### WORK INSTRUCTION
As you print the data below, keep every line exactly as it is and leave the images behind.

[Collected data]
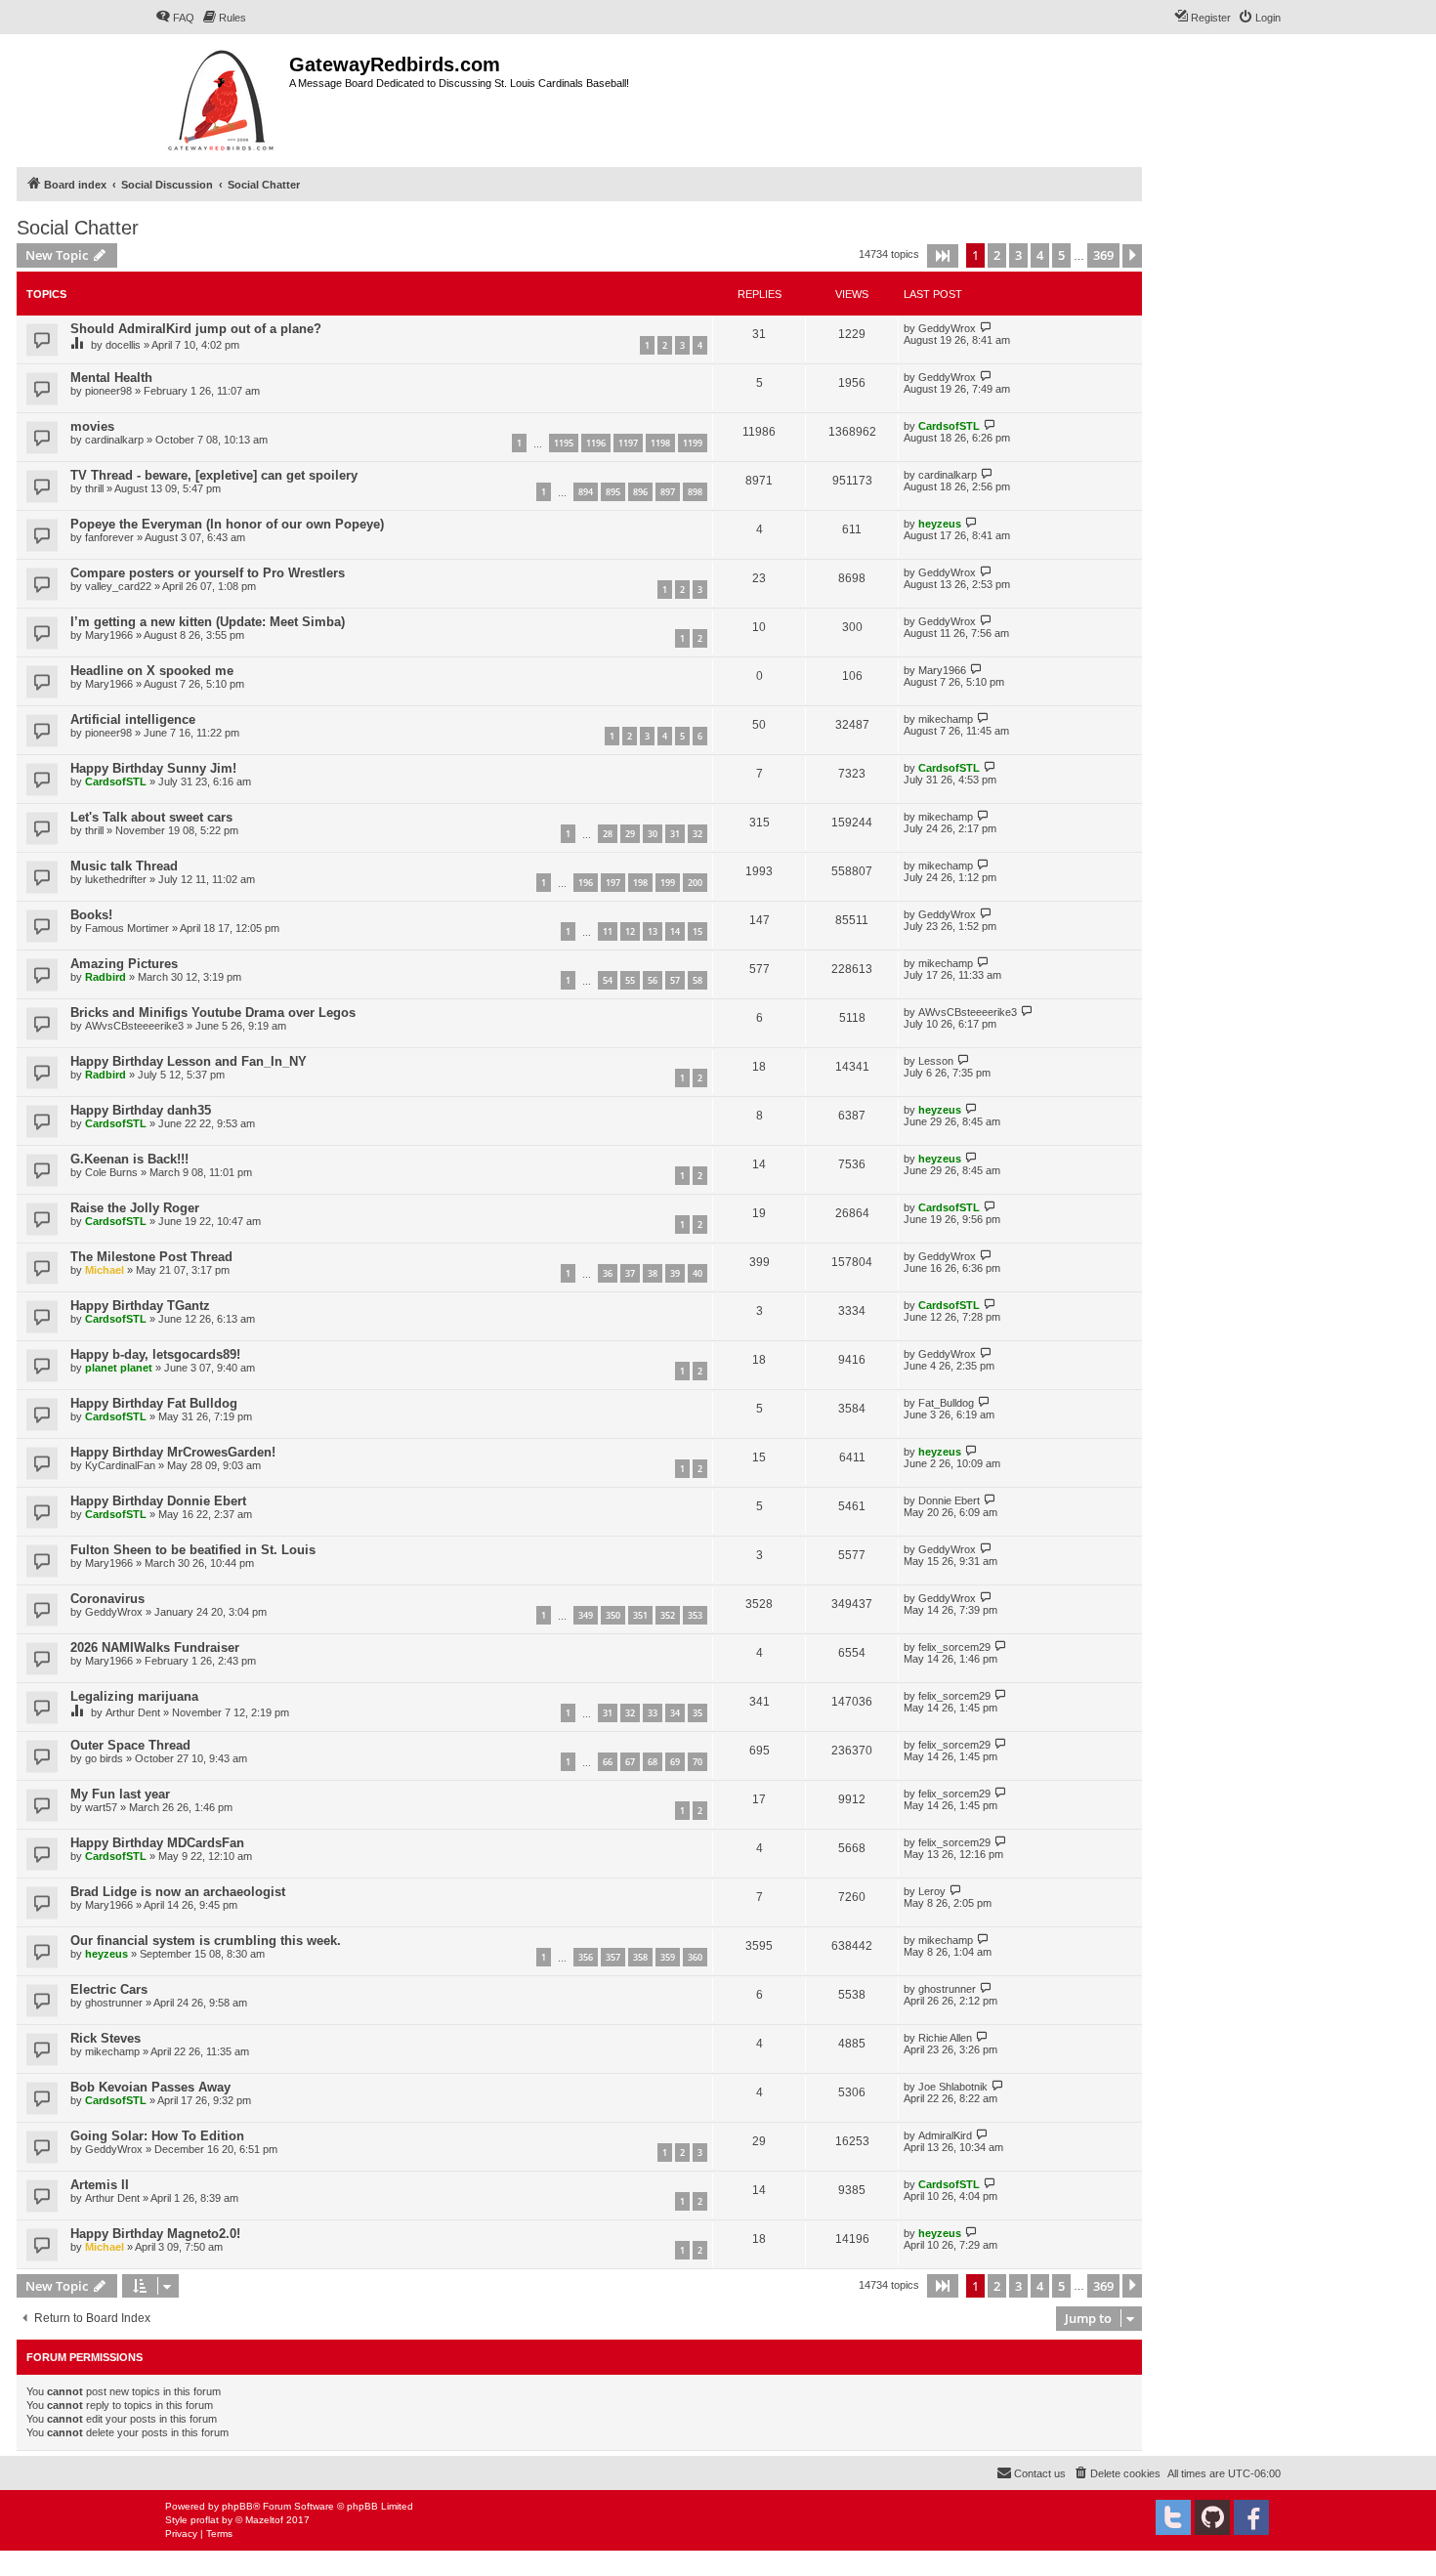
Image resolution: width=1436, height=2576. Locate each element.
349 (585, 1615)
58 (697, 980)
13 (652, 931)
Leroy (932, 1891)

### ANSWER TO THIS PROBLEM
Image resolution: width=1436, height=2576. Locate each element.
349 (585, 1615)
58 (697, 980)
13 (652, 931)
Leroy (932, 1891)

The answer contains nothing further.